- _Set exercise_:
Can you give the lines between the one holding "The width and" and the one holding "Action: [1266, 191]", inclusive, as a numbered list with any blank lines left out?

- _Records for this exercise_:
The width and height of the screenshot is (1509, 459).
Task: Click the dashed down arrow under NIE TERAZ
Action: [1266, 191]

* * *

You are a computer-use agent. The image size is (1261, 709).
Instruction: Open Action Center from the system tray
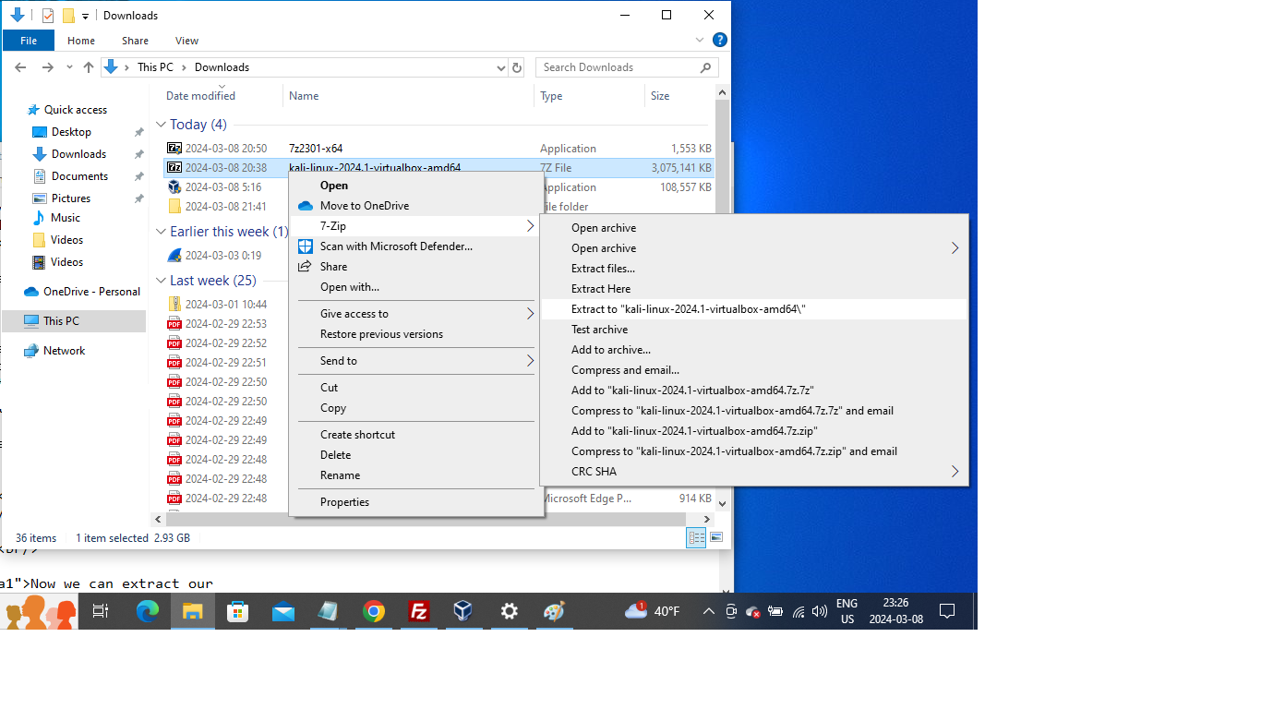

- _Expected answer_:
1. The width and height of the screenshot is (1509, 459).
2. Task: Click the dashed down arrow under NIE TERAZ
3. Action: [1266, 191]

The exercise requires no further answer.